Although this review has concentrated on the functions of the E6 and E7 proteins, it is worth bearing in mind that the expression of other viral non-structural proteins and any interactions they make with E6 and E7 and their association with cellular proteins is likely to have a bearing on function and any precise definition of oncogenic potential.

Open questions and future challenges

Far more basic and clinical research has focused on the high-risk HPV types than on the low-risk types despite the substantial financial burden imposed by low-risk HPV types on the health systems of many western countries that have good working cervical cancer screening systems in operation (4), and it is to be hoped that despite the initiation vaccination programmes that also include a tetravalent HPV vaccine that targets HPV types 6 and 11 as well as 16 and 18, investment in research into the biology of low-risk HPV types will be seen as more essential.

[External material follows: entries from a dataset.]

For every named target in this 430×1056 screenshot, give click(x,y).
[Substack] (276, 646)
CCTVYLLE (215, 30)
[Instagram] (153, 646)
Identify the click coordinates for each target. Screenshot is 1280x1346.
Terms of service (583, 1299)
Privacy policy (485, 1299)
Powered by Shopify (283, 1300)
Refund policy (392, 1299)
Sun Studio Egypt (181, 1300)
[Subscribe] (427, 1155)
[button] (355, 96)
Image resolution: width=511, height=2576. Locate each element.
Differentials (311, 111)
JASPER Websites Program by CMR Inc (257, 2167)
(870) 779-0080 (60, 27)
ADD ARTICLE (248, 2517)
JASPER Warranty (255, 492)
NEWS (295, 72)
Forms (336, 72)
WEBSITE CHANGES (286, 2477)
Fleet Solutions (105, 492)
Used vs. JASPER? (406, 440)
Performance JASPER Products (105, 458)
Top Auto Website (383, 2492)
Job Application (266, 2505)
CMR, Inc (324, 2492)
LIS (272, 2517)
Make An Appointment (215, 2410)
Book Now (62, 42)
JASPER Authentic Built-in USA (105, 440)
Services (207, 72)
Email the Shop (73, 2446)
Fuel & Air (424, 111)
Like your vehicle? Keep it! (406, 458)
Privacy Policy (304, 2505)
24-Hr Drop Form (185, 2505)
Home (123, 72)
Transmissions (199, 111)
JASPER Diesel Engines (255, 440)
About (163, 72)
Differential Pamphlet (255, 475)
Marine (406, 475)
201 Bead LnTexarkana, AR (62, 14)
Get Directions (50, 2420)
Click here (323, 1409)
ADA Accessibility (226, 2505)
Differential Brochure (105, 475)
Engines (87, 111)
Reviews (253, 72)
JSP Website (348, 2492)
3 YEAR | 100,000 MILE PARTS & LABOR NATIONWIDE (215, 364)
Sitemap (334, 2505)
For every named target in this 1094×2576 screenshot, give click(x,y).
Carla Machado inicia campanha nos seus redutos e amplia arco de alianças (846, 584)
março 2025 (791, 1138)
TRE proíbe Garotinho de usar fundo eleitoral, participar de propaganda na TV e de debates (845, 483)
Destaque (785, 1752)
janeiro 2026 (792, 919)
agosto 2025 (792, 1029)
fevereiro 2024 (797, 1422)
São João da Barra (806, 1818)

One significant aspect of our current understanding of the HPV life cycle is that infections, whether by high- or low-risk types, that are able to be cleared by the host immune system in a short period pose much less of a threat in terms of malignancy. In such cases, defects in the host immune response may be a contributory factor and therefore, probably the most challenging future strategy, at least in terms of developing new therapeutic strategies, will be to acquire a better understanding of the molecular interactions that are involved in the way these viruses interface with host immune systems and how the genetic background of the host may affect the outcome of infection.